Judge Gorsuch’s comments during his confirmation hearing:
Unfortunately, nothing so far (I will update this if that changes).
Translation of Judge Gorsuch’s Relevant 10th Circuit Opinion:
This is actually pretty complicated, but I’ll do my best to break it down. So, Judge Gorsuch did write one opinion sort of on point: Feinberg v. Commissioner of Internal Revenue. In this opinion, there is convoluted law and convoluted facts, but the underlying message seems to be: if an appeal could successfully exclude any self-incriminating evidence obtained via the IRS, then the defendant shouldn’t be able to invoke the fifth amendment to prevent disclosure of the evidence pre-emptively. I don’t think it’s a huge stretch to see Judge Gorsuch finding that law enforcement should be able to compel you to disclose decrypted versions of the files on your phone, which would be a way around the issue of compelled disclosure of your password itself.
But I do want to reiterate: the opinion Judge Gorsuch wrote is talking about people who sought a writ of mandamus in response to an order from the tax court that they disclose documents which would have implicated that they were engaged in a marijuana business. So, the standards of law are super different. And it’s entirely possible that the facts and applicable procedural law in that case versus the hypothetical facts and hypothetical applicable procedural law which show up before Judge Gorsuch during his time on the Supreme Court could be different enough that Judge Gorsuch finds that passwords are testimonial. But honestly, we really just don’t know.
We really just don’t know whether Judge Gorsuch would compel you to disclose your password or allow you to invoke your fifth amendment right against self-incrimination in order to refuse disclosure. Yes, I was surprised to learn the there was a chance Judge Gorsuch wouldn’t protect your right not to disclose your password.
2. Would Judge Neil Gorsuch Compel You to Use Your Thumbprint/Fingerprint to Unlock Your Phone?
Law in Play:
Fourth Amendment which protects you from unlawful search/seizure.
Judge Gorsuch’s comments during his confirmation hearing:
“Judge Gorsuch said that the court correctly looked back at old common law and found that attaching something to someone else’s property was considered a “trespass” under common law and therefore attaching a GPS monitor to a car constituted a search by the government.

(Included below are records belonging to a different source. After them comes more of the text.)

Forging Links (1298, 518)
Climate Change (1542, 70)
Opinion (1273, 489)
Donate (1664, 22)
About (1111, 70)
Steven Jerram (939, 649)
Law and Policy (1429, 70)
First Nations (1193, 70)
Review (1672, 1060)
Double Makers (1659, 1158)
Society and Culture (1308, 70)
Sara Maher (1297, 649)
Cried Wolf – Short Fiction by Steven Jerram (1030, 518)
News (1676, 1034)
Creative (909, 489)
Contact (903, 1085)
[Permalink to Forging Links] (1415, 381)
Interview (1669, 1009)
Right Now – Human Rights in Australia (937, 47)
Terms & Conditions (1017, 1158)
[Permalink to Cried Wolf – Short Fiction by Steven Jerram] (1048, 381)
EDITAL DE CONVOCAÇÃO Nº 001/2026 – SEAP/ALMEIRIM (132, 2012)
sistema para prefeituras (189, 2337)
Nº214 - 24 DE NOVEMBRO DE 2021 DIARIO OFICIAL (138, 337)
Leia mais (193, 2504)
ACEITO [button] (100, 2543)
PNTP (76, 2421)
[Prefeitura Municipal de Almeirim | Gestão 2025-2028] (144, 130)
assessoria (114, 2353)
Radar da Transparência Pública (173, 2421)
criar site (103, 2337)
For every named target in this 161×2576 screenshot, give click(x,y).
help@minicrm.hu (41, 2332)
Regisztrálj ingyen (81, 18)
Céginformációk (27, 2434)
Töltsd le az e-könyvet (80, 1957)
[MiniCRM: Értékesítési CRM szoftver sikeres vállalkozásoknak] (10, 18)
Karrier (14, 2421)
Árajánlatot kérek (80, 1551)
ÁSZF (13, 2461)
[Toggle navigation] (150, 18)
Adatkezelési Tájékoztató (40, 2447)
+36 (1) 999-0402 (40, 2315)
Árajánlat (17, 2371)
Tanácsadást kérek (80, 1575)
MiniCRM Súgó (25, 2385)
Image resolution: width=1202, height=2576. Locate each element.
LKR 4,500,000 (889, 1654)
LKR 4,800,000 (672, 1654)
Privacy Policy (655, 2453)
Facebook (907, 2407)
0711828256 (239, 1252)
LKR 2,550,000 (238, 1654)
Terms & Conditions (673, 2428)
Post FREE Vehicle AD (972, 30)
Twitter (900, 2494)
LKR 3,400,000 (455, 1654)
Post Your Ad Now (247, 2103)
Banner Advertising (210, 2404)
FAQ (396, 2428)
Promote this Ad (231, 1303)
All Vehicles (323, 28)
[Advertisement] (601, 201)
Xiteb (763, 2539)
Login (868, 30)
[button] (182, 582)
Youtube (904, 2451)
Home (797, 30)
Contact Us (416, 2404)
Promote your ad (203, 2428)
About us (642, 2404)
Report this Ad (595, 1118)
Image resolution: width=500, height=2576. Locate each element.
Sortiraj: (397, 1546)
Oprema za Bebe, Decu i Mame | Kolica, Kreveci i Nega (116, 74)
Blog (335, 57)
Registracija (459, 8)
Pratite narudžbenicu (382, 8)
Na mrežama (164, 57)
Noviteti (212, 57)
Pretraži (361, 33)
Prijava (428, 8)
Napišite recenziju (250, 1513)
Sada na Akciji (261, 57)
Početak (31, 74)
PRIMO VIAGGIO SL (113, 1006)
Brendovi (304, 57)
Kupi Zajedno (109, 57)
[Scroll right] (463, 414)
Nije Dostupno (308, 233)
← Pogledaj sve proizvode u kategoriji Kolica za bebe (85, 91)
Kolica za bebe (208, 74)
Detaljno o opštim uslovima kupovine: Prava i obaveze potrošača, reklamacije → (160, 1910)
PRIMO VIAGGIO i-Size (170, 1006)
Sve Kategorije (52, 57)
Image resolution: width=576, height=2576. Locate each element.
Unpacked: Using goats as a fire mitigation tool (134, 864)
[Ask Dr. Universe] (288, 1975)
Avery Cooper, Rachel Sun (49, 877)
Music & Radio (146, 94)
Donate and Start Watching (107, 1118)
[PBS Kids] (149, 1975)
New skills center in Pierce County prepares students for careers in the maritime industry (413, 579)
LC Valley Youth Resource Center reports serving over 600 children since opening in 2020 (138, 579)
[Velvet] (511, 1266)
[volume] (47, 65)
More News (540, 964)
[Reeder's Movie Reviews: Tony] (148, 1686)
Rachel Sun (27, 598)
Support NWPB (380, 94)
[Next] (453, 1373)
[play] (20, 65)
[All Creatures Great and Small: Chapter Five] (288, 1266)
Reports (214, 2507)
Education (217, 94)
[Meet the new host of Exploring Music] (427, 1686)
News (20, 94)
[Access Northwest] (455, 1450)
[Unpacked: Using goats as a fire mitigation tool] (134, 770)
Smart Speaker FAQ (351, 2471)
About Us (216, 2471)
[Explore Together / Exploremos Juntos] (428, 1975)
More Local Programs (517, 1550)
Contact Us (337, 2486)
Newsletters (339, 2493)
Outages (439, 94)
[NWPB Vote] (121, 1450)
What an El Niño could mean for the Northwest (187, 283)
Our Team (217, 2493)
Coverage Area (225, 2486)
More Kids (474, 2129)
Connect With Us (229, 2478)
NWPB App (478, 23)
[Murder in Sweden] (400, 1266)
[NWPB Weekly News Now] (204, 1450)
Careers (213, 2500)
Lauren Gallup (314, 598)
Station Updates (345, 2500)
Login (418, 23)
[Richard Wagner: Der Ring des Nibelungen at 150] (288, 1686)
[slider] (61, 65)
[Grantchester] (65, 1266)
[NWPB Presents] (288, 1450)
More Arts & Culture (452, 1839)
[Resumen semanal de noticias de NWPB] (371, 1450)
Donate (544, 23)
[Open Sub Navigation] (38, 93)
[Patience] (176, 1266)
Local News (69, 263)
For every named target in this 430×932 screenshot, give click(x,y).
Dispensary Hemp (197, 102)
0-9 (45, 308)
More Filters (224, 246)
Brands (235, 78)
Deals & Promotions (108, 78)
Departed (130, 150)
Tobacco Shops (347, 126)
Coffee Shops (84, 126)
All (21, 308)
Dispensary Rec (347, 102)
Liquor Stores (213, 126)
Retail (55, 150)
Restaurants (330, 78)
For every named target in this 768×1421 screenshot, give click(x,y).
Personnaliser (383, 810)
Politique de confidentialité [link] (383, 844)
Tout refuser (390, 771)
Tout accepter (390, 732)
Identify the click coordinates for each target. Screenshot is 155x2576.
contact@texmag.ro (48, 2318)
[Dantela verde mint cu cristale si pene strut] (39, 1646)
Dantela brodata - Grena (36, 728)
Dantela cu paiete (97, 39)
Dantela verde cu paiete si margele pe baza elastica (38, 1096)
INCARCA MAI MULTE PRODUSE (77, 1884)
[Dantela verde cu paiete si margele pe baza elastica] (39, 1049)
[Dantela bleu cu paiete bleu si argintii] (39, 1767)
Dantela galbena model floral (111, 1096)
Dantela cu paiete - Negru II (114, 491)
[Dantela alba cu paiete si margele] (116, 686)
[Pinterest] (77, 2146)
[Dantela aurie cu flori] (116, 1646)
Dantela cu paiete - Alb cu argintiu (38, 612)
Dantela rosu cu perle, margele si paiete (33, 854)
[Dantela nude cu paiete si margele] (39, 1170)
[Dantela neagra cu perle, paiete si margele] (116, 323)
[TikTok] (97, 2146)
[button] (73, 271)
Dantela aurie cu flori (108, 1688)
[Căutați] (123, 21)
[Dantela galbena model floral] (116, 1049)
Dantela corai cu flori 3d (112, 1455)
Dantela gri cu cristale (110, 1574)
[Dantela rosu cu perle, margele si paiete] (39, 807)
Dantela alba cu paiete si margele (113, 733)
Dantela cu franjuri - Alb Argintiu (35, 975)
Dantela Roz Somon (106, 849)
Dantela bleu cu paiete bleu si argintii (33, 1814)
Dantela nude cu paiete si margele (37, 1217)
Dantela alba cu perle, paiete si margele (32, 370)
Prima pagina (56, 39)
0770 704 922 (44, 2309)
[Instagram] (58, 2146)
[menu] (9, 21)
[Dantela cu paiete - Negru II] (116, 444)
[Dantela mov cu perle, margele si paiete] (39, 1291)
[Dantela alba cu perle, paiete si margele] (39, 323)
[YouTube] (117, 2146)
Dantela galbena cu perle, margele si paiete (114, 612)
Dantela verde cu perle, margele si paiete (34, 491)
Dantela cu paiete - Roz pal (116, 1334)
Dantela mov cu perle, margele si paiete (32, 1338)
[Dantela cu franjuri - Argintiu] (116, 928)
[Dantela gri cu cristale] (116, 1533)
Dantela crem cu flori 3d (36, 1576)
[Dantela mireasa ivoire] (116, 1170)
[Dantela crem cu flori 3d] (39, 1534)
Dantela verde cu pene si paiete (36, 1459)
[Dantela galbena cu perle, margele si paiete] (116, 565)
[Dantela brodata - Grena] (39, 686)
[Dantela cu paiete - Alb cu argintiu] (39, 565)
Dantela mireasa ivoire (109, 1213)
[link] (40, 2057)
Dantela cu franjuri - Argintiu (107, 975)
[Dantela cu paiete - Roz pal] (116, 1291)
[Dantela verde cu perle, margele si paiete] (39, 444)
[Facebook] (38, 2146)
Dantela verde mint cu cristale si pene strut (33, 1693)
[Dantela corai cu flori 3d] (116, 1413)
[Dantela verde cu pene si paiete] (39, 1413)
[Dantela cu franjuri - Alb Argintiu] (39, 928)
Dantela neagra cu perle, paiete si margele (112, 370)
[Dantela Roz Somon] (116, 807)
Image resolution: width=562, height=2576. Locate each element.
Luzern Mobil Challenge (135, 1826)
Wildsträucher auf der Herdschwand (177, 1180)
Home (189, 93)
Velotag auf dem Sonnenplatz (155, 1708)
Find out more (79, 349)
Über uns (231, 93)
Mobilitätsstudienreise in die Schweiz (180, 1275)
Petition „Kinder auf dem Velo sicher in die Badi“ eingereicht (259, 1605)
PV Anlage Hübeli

“The technology changes but the principles don’t,” said Judge Gorsuch.” Supreme Court Nominee Neil Gorsuch Testifies: Live Analysis
Judge Gorsuch’s views mirror Justice Scalia’s, which on the surface is okay, but when you dig a bit deeper, become a bit problematic. Why? Because even though Judge Gorsuch agrees on the surface that GPS monitoring without a warrant violates your Fourth Amendment rights, Judge Gorsuch’s reasoning is not based on his believing that you have a subjective expectation of privacy in your location and that your subjective expectation of privacy in your location is one which society is prepared to accept as reasonable. Nope. Judge Gorsuch’s reasoning is that warrantless GPS tracking necessarily requires physical trespass of a vehicle and that warrantless physical trespass violates your Fourth Amendment rights (U.S. v. Jones).
So as nice as it is that Judge Gorsuch said that “technology changes but the principles don’t,” the “principle” that you don’t have a reasonable expectation of privacy in your physical characteristics winds up with the result that you don’t have a reasonable expectation of privacy in the tool that you use to lock your phone (if you lock your phone with a finger/thumbrint).
Judge Gorsuch’s following Justice Scalia’s reasoning regarding GPS tracking leads me to believe that Judge Gorsuch would follow Supreme Court caselaw which allows law enforcement to compel you to provide your fingerprint to ultimately find that you likely can be compelled to use your finger/thumbprint to unlock your phone.